(Stored records)

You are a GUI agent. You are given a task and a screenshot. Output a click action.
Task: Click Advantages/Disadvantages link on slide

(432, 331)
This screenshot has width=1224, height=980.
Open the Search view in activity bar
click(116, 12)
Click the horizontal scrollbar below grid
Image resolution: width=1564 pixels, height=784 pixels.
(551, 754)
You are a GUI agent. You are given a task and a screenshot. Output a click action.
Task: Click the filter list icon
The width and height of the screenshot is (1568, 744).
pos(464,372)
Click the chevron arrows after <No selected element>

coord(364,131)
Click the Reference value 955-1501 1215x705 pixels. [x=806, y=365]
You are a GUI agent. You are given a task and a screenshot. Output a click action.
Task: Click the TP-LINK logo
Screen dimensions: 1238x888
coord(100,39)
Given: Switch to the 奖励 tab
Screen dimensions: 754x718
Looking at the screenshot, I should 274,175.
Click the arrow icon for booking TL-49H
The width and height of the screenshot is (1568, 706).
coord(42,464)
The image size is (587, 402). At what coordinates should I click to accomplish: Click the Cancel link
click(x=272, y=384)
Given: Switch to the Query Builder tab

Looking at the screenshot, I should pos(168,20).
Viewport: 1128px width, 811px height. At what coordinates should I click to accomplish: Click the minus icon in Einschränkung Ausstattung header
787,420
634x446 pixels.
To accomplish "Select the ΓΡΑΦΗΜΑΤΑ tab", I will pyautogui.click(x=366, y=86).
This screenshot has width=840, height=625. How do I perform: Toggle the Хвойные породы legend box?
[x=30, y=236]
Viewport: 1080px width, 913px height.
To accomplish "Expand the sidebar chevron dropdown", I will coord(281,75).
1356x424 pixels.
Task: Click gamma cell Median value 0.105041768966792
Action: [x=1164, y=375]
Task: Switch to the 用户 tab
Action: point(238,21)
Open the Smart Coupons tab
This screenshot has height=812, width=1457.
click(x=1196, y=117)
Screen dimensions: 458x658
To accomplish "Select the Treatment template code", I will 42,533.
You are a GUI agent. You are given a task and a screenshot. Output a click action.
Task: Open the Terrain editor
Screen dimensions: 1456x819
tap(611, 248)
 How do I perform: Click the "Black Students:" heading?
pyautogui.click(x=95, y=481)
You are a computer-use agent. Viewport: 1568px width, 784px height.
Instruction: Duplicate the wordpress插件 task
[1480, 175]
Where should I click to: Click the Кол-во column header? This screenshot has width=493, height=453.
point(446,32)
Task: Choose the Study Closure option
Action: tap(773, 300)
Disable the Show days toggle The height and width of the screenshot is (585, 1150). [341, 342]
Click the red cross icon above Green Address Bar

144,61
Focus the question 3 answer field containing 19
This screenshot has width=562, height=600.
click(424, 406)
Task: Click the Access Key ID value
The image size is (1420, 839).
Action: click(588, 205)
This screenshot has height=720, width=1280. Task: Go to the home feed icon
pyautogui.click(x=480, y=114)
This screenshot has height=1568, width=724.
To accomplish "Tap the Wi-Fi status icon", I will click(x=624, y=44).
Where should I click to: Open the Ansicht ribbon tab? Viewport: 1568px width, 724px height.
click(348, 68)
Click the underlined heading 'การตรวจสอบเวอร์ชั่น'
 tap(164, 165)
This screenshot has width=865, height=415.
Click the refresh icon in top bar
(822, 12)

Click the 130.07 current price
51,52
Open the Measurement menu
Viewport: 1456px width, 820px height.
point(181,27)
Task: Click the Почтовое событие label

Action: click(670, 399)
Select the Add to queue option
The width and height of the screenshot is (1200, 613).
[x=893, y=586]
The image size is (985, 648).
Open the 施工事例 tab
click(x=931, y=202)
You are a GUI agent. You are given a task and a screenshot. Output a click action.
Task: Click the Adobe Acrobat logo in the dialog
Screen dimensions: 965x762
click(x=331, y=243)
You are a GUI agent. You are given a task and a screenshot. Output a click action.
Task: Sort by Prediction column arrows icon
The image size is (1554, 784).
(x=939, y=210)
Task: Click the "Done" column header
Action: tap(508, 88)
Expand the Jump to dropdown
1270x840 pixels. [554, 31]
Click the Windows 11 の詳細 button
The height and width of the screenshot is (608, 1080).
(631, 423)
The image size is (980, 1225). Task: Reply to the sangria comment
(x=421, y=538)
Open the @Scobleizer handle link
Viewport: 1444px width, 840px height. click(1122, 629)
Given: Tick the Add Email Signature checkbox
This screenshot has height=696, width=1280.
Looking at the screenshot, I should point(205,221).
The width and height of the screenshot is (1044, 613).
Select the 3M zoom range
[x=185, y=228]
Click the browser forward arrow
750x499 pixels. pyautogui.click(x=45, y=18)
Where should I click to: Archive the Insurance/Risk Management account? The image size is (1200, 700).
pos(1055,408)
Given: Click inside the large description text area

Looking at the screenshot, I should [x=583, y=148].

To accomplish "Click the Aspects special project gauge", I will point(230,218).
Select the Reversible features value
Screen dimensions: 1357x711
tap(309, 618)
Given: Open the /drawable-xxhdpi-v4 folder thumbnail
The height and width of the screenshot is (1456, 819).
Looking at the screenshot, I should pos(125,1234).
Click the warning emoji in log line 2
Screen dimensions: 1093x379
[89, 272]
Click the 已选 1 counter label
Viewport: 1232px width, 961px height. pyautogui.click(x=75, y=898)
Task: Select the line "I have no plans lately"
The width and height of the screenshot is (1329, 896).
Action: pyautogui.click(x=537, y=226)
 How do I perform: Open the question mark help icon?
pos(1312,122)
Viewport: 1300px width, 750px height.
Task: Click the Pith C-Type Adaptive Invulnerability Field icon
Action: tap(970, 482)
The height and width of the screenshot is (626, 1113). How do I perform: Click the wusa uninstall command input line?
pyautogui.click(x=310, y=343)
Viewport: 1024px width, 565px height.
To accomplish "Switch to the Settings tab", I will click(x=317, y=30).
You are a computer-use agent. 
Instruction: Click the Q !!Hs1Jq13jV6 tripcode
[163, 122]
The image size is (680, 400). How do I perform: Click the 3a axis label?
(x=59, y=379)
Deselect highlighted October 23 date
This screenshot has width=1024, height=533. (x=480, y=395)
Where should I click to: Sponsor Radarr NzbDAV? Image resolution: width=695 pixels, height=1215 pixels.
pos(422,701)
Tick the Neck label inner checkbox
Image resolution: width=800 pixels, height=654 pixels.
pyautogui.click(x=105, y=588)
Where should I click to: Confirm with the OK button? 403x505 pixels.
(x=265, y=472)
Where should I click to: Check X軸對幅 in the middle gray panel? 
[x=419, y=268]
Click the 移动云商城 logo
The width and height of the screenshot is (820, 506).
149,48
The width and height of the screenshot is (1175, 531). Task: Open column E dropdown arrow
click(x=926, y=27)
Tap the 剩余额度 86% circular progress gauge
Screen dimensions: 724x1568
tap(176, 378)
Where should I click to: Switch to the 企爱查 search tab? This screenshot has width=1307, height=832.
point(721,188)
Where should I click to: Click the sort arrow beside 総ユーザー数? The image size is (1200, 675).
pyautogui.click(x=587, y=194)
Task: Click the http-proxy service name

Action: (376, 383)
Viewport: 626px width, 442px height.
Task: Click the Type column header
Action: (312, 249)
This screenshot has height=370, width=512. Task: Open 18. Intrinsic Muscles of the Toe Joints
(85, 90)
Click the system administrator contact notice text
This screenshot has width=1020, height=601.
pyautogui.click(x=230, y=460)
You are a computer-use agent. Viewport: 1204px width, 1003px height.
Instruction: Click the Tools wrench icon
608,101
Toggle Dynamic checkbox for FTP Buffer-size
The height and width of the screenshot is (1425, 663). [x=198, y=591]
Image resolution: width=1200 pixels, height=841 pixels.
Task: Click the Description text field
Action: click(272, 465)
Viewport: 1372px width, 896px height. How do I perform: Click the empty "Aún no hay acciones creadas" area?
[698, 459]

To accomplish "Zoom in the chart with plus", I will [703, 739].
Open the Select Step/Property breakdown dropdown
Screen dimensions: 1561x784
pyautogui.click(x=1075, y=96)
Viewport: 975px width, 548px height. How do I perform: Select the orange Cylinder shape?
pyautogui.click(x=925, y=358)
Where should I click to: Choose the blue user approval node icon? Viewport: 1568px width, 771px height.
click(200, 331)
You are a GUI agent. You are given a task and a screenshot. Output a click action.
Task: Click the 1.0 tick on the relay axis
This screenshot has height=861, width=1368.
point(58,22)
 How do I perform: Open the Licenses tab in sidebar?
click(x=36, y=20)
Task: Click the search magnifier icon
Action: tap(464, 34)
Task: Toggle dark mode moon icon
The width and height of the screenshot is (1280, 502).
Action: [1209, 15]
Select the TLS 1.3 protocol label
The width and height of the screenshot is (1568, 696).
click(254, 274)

_EXERCISE GOAL_.
The lines above that hold "computer" are the result; show every one of them.

_EXERCISE SOLUTION_.
You are a computer-use agent. Viewport: 1568px width, 784px height.
You are a computer-use agent. 
You are a computer-use agent. Viewport: 1204px width, 1003px height.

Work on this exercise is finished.